As práticas supersticiosas como as paixões humanas ou vícios escravizam um considerável número de pessoas que se dizem católicas e que recorrem a tais superstições e costumes, às vezes até com certa dose de sincretismo religioso. Acreditam assim que a solução dos problemas vêm de forças ou energias desconhecidas, poderes misteriosos capazes de espantar os acontecimentos maus ou espíritos malfazejos.

O Catecismo da Igreja Católica alerta para as superstições, no parágrafo 2111 afirma: “a superstição é o desvio do sentimento religioso e das práticas que ele impõe. Pode afetar o culto que prestamos ao verdadeiro Deus, por exemplo, quando atribuímos uma importância de alguma maneira mágica a certas práticas”.

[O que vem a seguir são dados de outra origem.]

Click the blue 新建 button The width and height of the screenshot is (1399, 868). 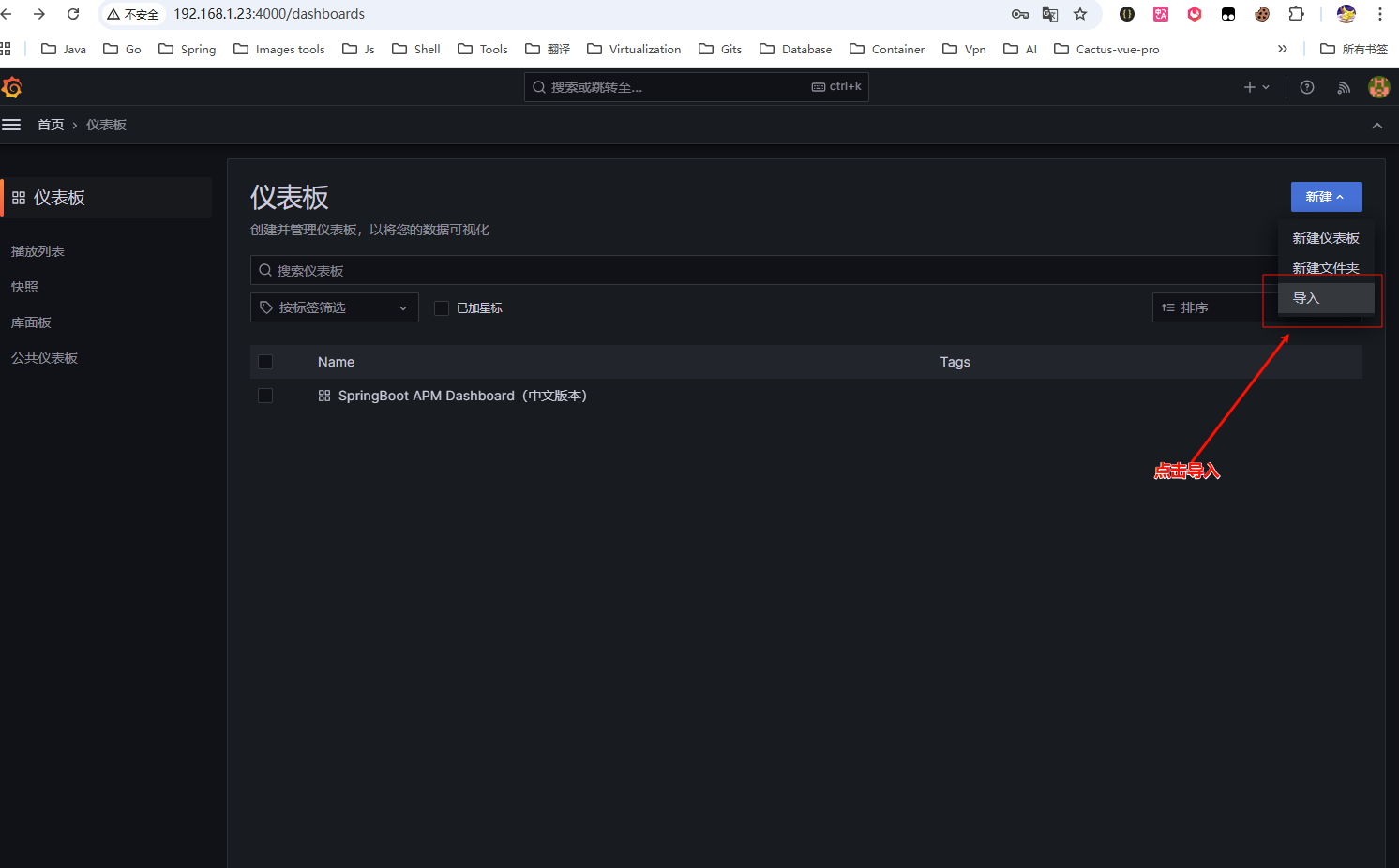click(x=1325, y=197)
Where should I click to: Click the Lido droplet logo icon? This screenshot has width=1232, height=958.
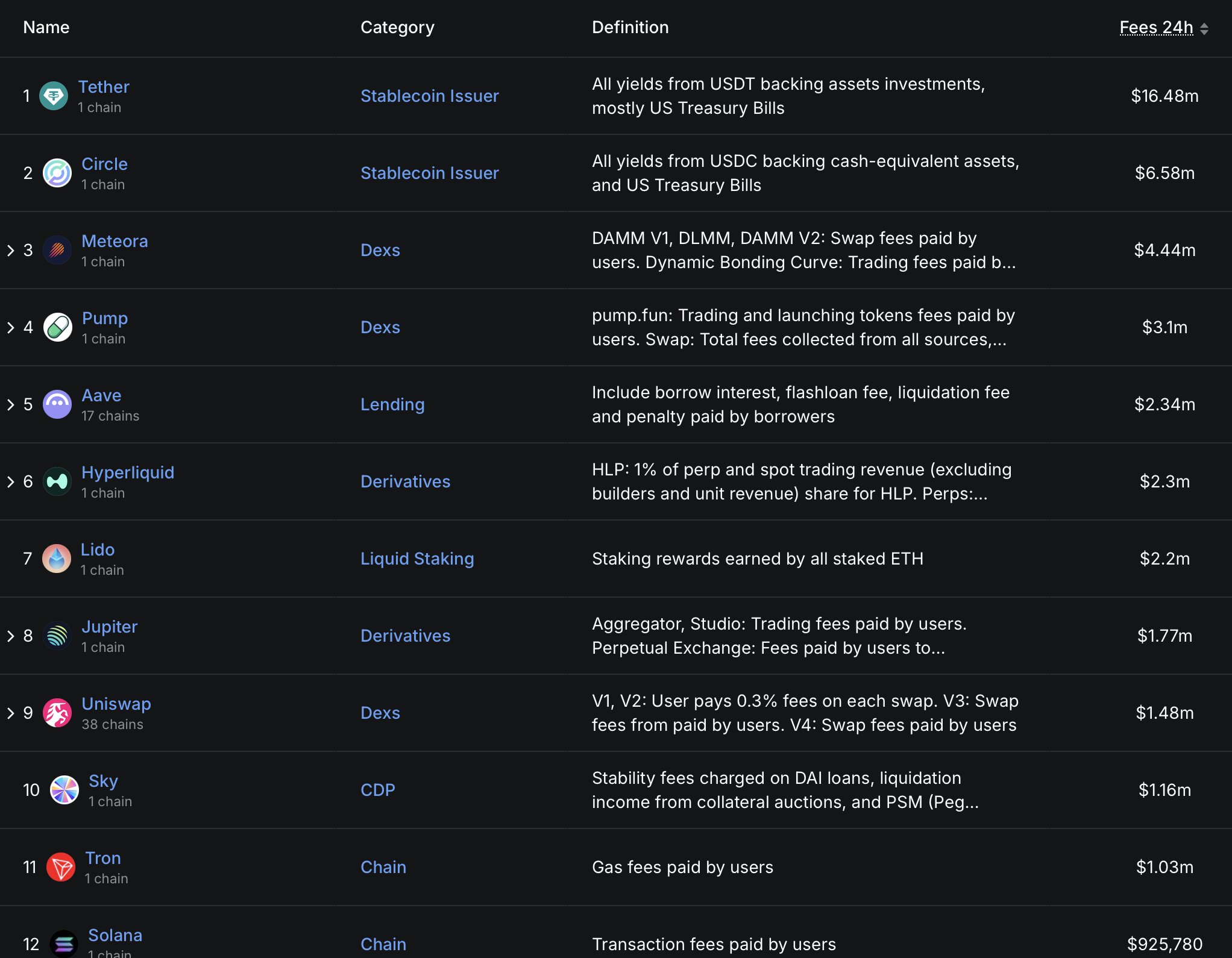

Há cristãos que vivem como se o Batismo nada tivesse modificado em suas vidas: vivem como se não fossem cristãos, imitando os costumes dos pagãos. Ou pode haver aqueles que procuram praticar a religião apenas de forma exterior e ritual, sem disposições interiores, sem que a orientação de sua vida e seu comportamento sejam impregnados por Cristo e pelo seu Evangelho.

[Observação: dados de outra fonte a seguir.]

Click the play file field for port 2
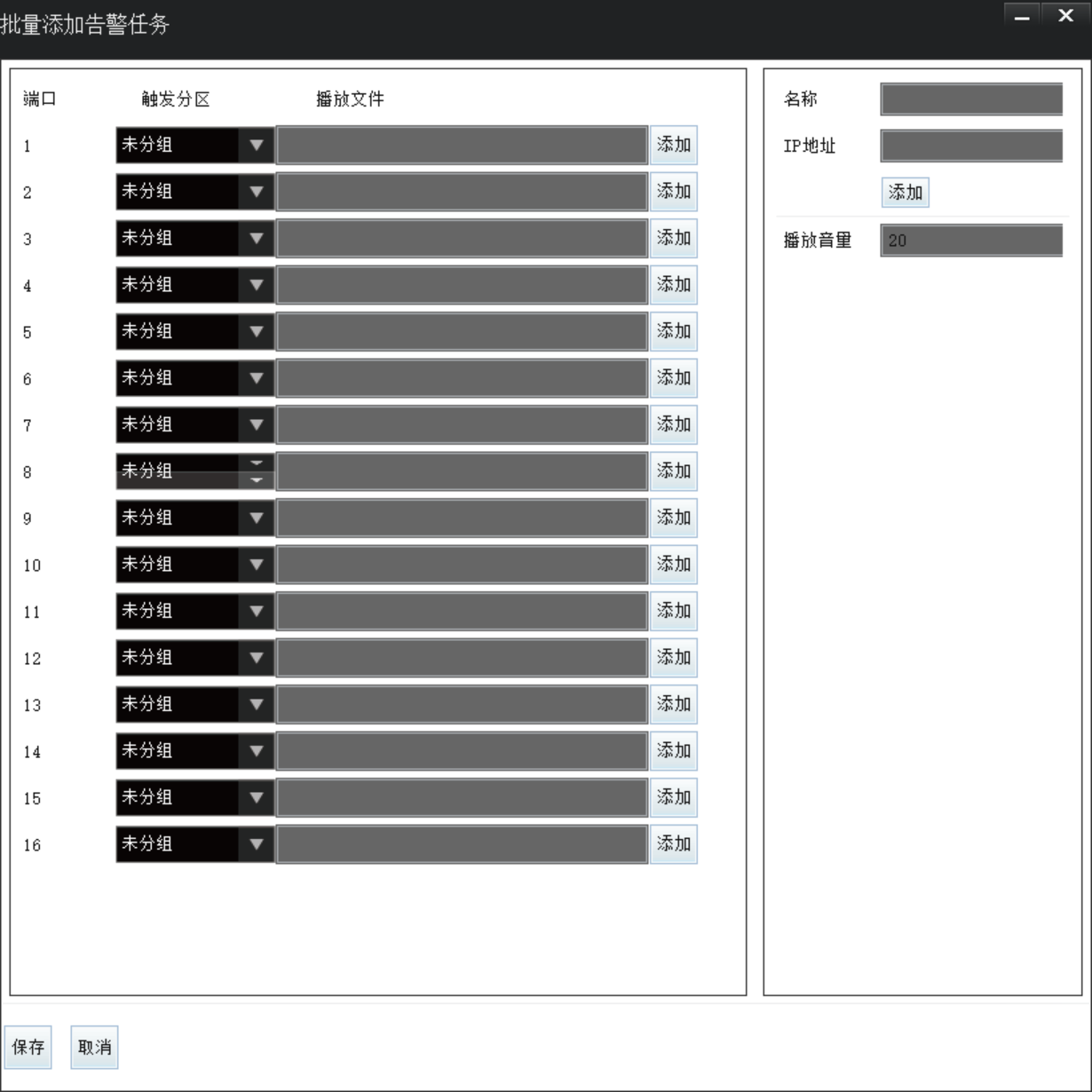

Volto ao Apóstolo Paulo: “Outrora, é verdade, não conhecendo a Deus, servistes a deuses, que na realidade não o são. Mas agora, conhecendo a Deus, ou melhor, sendo conhecidos por Deus, como é possível voltardes novamente a estes fracos e miseráveis elementos aos que vos quereis escravizar outra vez?” (Gl 4,8-9); “Eu vivo, mas já não sou eu que vivo, pois é Cristo que vive em mim.” (Gl 2,20) O viver e o ser cristão é uma proposta de vida nova, orientada pelo Espírito de Cristo. Isso requer a libertação ou superação das superstições pagãs, dos temores, dos vícios e das práticas contrárias ao amor a Deus e ao próximo, ou contra a própria dignidade humana.

Somos chamados a viver estas últimas horas do ano tornando nossos os sentimentos da “Mãe de Deus” que “guardava todos esses fatos e meditava sobre eles em seu coração.” (cf. Lc 2, 16-21) Maria registrava na memória os fatos presenciados, não como um “banco de dados”, mas, buscando seu sentido profundo, para além das aparências. É o papel do teólogo que discerne a presença de Deus nos fatos obscuros da vida. Maria é, pois, como toda pessoa que precisa discernir em meio aos acontecimentos, em nossa história, a presença solidária do Deus conosco. Ela resgata, portanto, a memória das ações de Deus no passado e no presente da caminhada do povo, convidando as pessoas a não perder de vista nenhum acontecimento, alegre ou triste, percebendo como Deus se solidariza com seu povo.

Juntamente com Maria, somos convidados a conservar nosso olhar fixo no Menino Jesus, novo sol que surgiu no horizonte da humanidade e, confortados por sua luz termos o cuidado de lhe apresentar “as alegrias e as esperanças, as tristezas e as angustias da humanidade hoje, sobretudo dos pobres e de todos aqueles que sofrem” (Gaudium et Spes, 1).

Nestas últimas horas do ano, curemos nossa amnésia cristã e recordemos tudo que nesse ano foi sinal da bênção e da graça de Deus em nossas vidas e na nossa história e nos apressemos em agradecer ao Senhor pela salvação que se concretiza no dom da paz, da abundância e da felicidade.